USTC/Repressor Evolution in Silico
From 2007.igem.org
Contents |
Introduction
Protein Design
Designing efficient proteins for a broad of different processes is of tremendous practical fun both in science and industry. [1]. Computational design is well concerned for its efficiency and convenience. Redesigning the protein-DNA complexes is so important that it is the first step concerned at the beginning of redesigning the active sites.
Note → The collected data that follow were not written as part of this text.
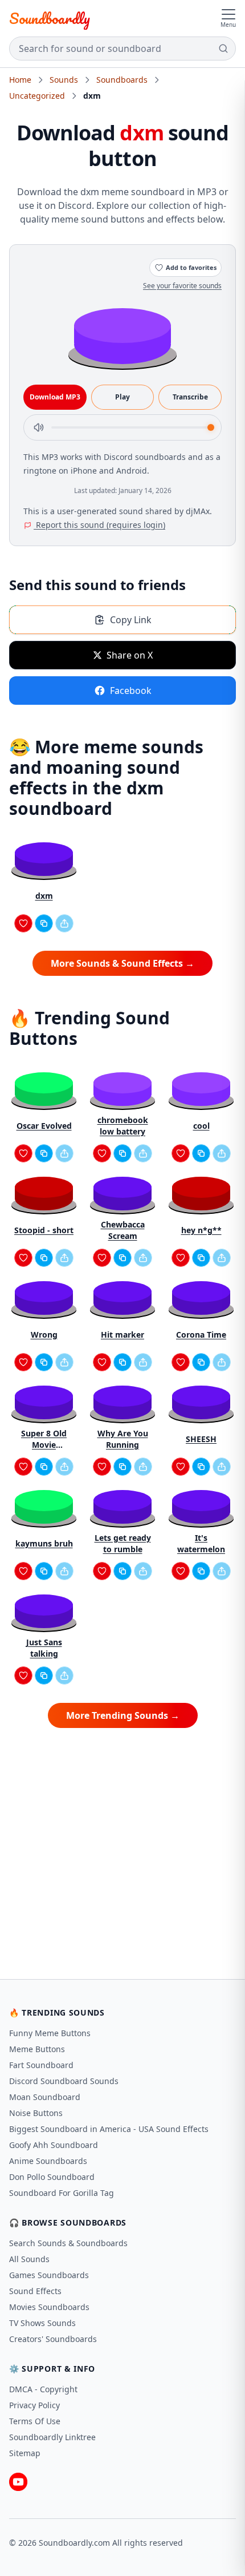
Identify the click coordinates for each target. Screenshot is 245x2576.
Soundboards (122, 79)
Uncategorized (37, 95)
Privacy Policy (34, 2405)
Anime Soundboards (48, 2160)
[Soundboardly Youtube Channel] (18, 2482)
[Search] (223, 48)
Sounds (64, 79)
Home (20, 79)
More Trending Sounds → (122, 1715)
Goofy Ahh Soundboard (53, 2144)
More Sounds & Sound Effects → (122, 963)
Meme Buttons (37, 2049)
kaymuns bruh (44, 1543)
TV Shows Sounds (42, 2322)
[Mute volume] (39, 427)
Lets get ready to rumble (123, 1543)
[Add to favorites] (23, 923)
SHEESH (201, 1439)
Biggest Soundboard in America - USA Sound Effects (109, 2128)
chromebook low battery (122, 1126)
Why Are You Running (122, 1439)
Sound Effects (35, 2291)
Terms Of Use (34, 2421)
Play (122, 397)
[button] (122, 335)
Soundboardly (49, 18)
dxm (44, 895)
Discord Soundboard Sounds (64, 2081)
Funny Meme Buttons (50, 2033)
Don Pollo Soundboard (52, 2176)
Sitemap (24, 2453)
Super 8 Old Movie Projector (44, 1439)
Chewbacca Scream (123, 1230)
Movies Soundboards (49, 2307)
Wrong (44, 1334)
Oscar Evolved (44, 1125)
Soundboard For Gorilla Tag (61, 2192)
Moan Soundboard (44, 2097)
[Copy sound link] (44, 923)
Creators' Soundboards (53, 2338)
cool (201, 1125)
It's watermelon (201, 1543)
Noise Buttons (36, 2112)
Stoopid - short (44, 1230)
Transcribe (190, 397)
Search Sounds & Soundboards (68, 2243)
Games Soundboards (49, 2275)
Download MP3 (55, 397)
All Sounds (29, 2259)
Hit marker (122, 1334)
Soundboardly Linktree (52, 2437)
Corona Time (201, 1334)
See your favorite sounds (182, 285)
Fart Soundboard (41, 2065)
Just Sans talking (44, 1648)
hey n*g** (201, 1230)
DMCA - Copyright (43, 2389)
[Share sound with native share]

Milestones have been reported[2-5]. Here we are trying to construct several artificial repressor-operator pairs to serve as the connecting wires of our system.
There are several steps in protein design[6]. Firstly, generate a random structure with random sequence. Secondly, optimize the structure of the side-chains for each random sequence. Thirdly, give each random sequence a score and select the sequence with the best score. In almost all the conditions, sequence candidates is countless. There will be 2020 candidates if we redesign 20 positions. Therefore, great efforts have been made to reduce the computation complexity[1,7-14], for example, using rotamer representing several discrete conformation, to work out the status of sidechains, employing pair-wise energy function to score the sequence, searching with Monte Carlo, Genetic Algorithm and etc. Another key here is the score function. Up till now, no efficient method in silico has been given to examine the computational design results. One way to examine them is to express the sequences designed in practical experiments.
Lac Repressor
The lac repressor is a DNA-binding protein which inhibits the expression of genes coding for proteins involved in the metabolism of lactose in bacteria[15]. There are three distinct regions in the protein. The headpiece, a fragment contains approximately 51 amino acids from its N-terminal together with a helix-turn-helix motif, is the only region that serves to bind DNA. Figure 1 shows the NMR structure of the complex with two headpieces of the lac repressor and its nature operator[16]. A series of experiments have shown that the mutation on the 7th, 9th site of the operator can sharply reduce the stability of the complex[15-17]. Figure 2 shows the structure of DNA sequence on site 7,8,9 and the residues related to them. From this structure, we come to know that Residue 17 and 18, which are YQ in native repressor sequence, take charge in recognizing the specific DNA sequence. The binding specificity may be adapted by changing the two positions.
As to the wires exempt from interference, the binding specificity is highly required for the repressor-operator pairs. It is reported that the mutated repressor with VA at Position 17,18 can bind to the transitionally mutated operator on Site 7 [18]. Transversion might lead to changes too big for us to rebuild the DNA structure according to the native structure, thus, no mutated lac repressor can bind to it. Therefore, only transition mutation made on the DNA, and the structure was built manually according to native structure and then optimized with gromos96, 43a1 forcefield. In this way, we have obtained four DNA structures. Furthermore, we aims at accomplish in the near future redesigning the recognition region of the repressor for specific bindings to the operator DNA.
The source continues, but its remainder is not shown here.